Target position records
· · ·
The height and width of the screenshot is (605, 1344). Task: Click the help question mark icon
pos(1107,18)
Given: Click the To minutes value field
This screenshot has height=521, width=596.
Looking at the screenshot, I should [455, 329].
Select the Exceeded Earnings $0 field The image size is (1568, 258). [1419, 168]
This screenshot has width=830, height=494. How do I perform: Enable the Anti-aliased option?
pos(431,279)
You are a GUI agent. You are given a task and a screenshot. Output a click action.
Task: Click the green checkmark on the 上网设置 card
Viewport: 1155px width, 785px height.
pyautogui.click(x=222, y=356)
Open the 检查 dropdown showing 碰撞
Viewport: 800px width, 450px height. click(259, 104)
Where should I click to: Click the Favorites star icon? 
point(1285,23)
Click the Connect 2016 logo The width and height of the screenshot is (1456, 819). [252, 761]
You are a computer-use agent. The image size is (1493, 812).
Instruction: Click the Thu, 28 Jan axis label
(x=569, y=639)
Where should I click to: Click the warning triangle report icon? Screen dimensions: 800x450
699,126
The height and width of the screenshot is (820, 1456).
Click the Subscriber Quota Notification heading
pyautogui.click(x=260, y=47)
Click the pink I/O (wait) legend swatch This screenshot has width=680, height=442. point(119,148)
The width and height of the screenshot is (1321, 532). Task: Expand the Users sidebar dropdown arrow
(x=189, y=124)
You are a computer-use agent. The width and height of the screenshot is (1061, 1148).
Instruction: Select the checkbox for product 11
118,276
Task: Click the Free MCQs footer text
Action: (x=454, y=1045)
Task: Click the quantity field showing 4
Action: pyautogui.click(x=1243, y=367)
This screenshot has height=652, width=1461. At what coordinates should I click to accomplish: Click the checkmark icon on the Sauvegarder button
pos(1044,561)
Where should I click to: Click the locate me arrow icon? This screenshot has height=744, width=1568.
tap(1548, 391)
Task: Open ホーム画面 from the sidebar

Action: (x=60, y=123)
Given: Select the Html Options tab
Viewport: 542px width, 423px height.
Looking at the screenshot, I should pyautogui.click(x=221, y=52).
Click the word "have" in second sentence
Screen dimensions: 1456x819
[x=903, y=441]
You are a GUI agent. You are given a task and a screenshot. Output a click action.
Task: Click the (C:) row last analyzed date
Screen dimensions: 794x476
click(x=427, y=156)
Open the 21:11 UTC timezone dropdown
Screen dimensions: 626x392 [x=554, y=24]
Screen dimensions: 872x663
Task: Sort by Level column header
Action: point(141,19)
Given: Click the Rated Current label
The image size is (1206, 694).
· · ·
Reproduce all of the data above verbatim, line for line, changing nothing.

The height and width of the screenshot is (605, 1344). Task: Click the help question mark icon
pos(1107,18)
Given: Click the To minutes value field
This screenshot has height=521, width=596.
Looking at the screenshot, I should [455, 329].
Select the Exceeded Earnings $0 field The image size is (1568, 258). [1419, 168]
This screenshot has width=830, height=494. How do I perform: Enable the Anti-aliased option?
pos(431,279)
You are a GUI agent. You are given a task and a screenshot. Output a click action.
Task: Click the green checkmark on the 上网设置 card
Viewport: 1155px width, 785px height.
pyautogui.click(x=222, y=356)
Open the 检查 dropdown showing 碰撞
Viewport: 800px width, 450px height. click(259, 104)
Where should I click to: Click the Favorites star icon? 
point(1285,23)
Click the Connect 2016 logo The width and height of the screenshot is (1456, 819). [252, 761]
You are a computer-use agent. The image size is (1493, 812).
Instruction: Click the Thu, 28 Jan axis label
(x=569, y=639)
Where should I click to: Click the warning triangle report icon? Screen dimensions: 800x450
699,126
The height and width of the screenshot is (820, 1456).
Click the Subscriber Quota Notification heading
pyautogui.click(x=260, y=47)
Click the pink I/O (wait) legend swatch This screenshot has width=680, height=442. point(119,148)
The width and height of the screenshot is (1321, 532). Task: Expand the Users sidebar dropdown arrow
(x=189, y=124)
You are a computer-use agent. The width and height of the screenshot is (1061, 1148).
Instruction: Select the checkbox for product 11
118,276
Task: Click the Free MCQs footer text
Action: (x=454, y=1045)
Task: Click the quantity field showing 4
Action: pyautogui.click(x=1243, y=367)
This screenshot has height=652, width=1461. At what coordinates should I click to accomplish: Click the checkmark icon on the Sauvegarder button
pos(1044,561)
Where should I click to: Click the locate me arrow icon? This screenshot has height=744, width=1568.
tap(1548, 391)
Task: Open ホーム画面 from the sidebar

Action: (x=60, y=123)
Given: Select the Html Options tab
Viewport: 542px width, 423px height.
Looking at the screenshot, I should pyautogui.click(x=221, y=52).
Click the word "have" in second sentence
Screen dimensions: 1456x819
[x=903, y=441]
You are a GUI agent. You are given a task and a screenshot. Output a click action.
Task: Click the (C:) row last analyzed date
Screen dimensions: 794x476
click(x=427, y=156)
Open the 21:11 UTC timezone dropdown
Screen dimensions: 626x392 [x=554, y=24]
Screen dimensions: 872x663
Task: Sort by Level column header
Action: point(141,19)
Given: Click the Rated Current label
The image size is (1206, 694).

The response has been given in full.